▶ WHAT YOU NEED TO DO:
a) Summarize the bar news roundup below in two sentences.
b) Using the bar news roundup below, say yes or no to each statement and quote the words that decide it.
(i) The Artesian lost Alex Kratena in October.
(ii) Jeremy Touitou invented the Champagne Gun.
(iii) The champagne gun retails for $459.
c) Answer these questions from the bar news roundup below.
(i) To which publication did The Langham give its statement about Pip Hanson?
(ii) How much cash per share will investors receive in the Grand Marnier takeover?
(iii) In which finishes is the champagne gun available?

▶ SOURCE EXCERPT:
Inventory for March 20th, 2016

Welcome to the latest in bar news! This week Pip Hanson left the Artesian, Campari staged a ‘friendly’ takeover of Grand Marnier, Miami saw the world’s first champagne gun hit ‘da clubz’, and a group of researchers taught a machine an algorithm that identifies Tweets sent under the influence. Cheers!

This year, the easter bunny came early. In the spirit colorful eggs, Imbibe’s put together the perfect drinks list for the holidays. Indulge in a French 75, homemade Pimms, or even a Lonsdale Lemonade. Happy (egg) hunting!

1) Pip Hanson leaves Artesian

Drrrraaaama. Or rather, no drama as the Langham’s statement would have us believe. After a short three and a half months head bartender Pip Hanson has left the Artesian. A blow to the bar, which lost Alex Kratena and assistant Simone Caporale only in October. In a statement to Drinks International the Langham says “We can confirm that The Langham, London and Pip Hanson have agreed to part company.

The decision was mutual and in no way reflects on Pip as a talented and innovative professional with a strong future ahead of him. “The Langham, London is currently undergoing a period of evolution, with a specific focus being provided to our food and beverage offering. Artesian is very much a part of the ‘soul’ of The Langham, London and albeit brief, we would like to thank Pip for leaving his imprint on the World’s Best Bar and wish him all the best for the future.” In his own statement Hanson notes that ““The Langham and I have parted ways. I wish the hotel management all success with Artesian and I am cheerfully looking forward to my next adventure. I tip my cap to the amazing group of bartenders and bar-backs who joined me on this leg of the journey”.

2) Campari’s ‘friendly’ Grand Marnier Takeover

Drinks International reports that “Gruppo Campari has launched a ‘friendly’ takeover of Société des Produits Marnier Lapostolle SA, owner of the Grand Marnier liqueur brand”. The French group is valued at around €684 million, investors will get “€8,050 in cash per share, plus a possible payment related to the planned sale of real estate property”. Grand Marnier is set to enter Campari’s ‘Global Priorities’ portfolio, expanding and “premiumising” the offering of Gruppo Campari. The group also wants to capitalise on “the revival of classic cocktails, particularly in the US”.

3) World’s First Champagne Machine Gun

Please, for the love of all that’s good. Follow this link, scroll down until you hit the video, turn your speakers on loud, hit play, and enjoy …. Sorry about that. Now let’s get down to brass tacks. What’s the one thing that could increase the debauchery that I imagine goes on at Miami parties? A champagne gun.

Shocking, that it took so long. The Miami New Times spoke to Jeremy Touitou, the man responsible for supplying Miami with champagne guns. “The Champagne Gun is the invention of a French company called Extra-Night, and Touitou is the U.S. distributor. Touitou hopes local clubs will want to (the guns) in their VIP sections or perhaps just as decoration behind the bar”. The gun simply attaches to a magnum bottle, and after a couple of shakes the average Joe holding it will feel like Leonardo DiCaprio on a yacht full of 22-year old Victoria’s Secret models. “The gun also has an attachment that allows you to simply pour the champagne rather than spray it, which, while much more economically practical, is a significantly less cool way to disperse champagne”. Available in gold, rose gold, and chrome finishes the gun retails for $459. Follow Touitou’s advice (who sounds like a real swell guy by the way) and “shoot bubbles, not bullets”. Yes, shoot me would be the correct response.

▶ DATA EXCERPT:
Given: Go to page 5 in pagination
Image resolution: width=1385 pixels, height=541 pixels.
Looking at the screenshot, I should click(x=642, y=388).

▶ ANSWER LIST:
a) Head bartender Pip Hanson has left the Artesian after three and a half months, and both The Langham, London and Hanson describe the split as a parting of ways. Gruppo Campari has launched a "friendly" takeover of Société des Produits Marnier Lapostolle SA, owner of Grand Marnier, while a U.S. distributor is supplying Miami with a champagne gun that attaches to a magnum bottle.

b)
(i) Yes: "which lost Alex Kratena and assistant Simone Caporale only in October."
(ii) No: "The Champagne Gun is the invention of a French company called Extra-Night, and Touitou is the U.S. distributor."
(iii) Yes: "the gun retails for $459."

c)
(i) Drinks International
(ii) €8,050
(iii) Gold, rose gold, and chrome